Probiotic-containing products are showing promising trends worldwide. Food production and processing industries generate a massive amount of food-based waste material. An amount of 1 kg of soybean produced 1.1 kg of waste material (okara) during soymilk production. This study isolates the okara from soybean and characterized its chemical composition. Scanning electron microscope images shows rough structure due to presence of dietary fiber. Fourier transforms infrared (FT-IR) spectroscopy graphs described okara functional groups cellulose, hemicelluloses, and polysaccharides. Furthermore, okara significantly affected yogurt’s total viable count and probiotic count over 20 days of storage. Okara slightly increased yogurt’s total phenolic contents, DPPH activity, and ABTS activity. Fortifying okara for the development of functional food could be a way to reduce health maladies. In the present study, the significant role of 3% okara in corporation on the nutritional and therapeutic attributes of the end product while minimally affecting the organoleptic properties was observed. Three-percent okara fortified yogurt was proven to be a synbiotic product.

Novelty of Product

Milk and its fermented products are most challenging in the dairy fermentation industry due to the short shelf life.

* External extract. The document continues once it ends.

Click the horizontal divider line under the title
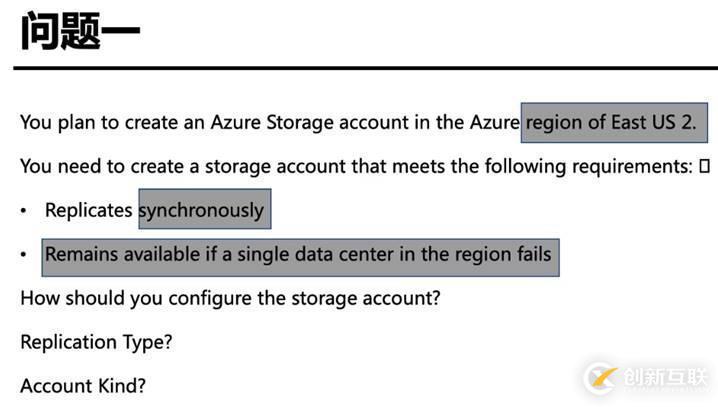The image size is (718, 407). [x=365, y=68]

Soybean by-product (okara), a potential prebiotic source, was found to minimally cause the yogurt to increase the shelf life as well as the viability of probiotics (L. Ramahnosus). The function of okara not only supports the growth of probiotics, but is scientifically proven to strengthen the digestive system and reduce the possibility of developing diseases, including cardiovascular diseases, diabetes, constipation, and bowel cancer.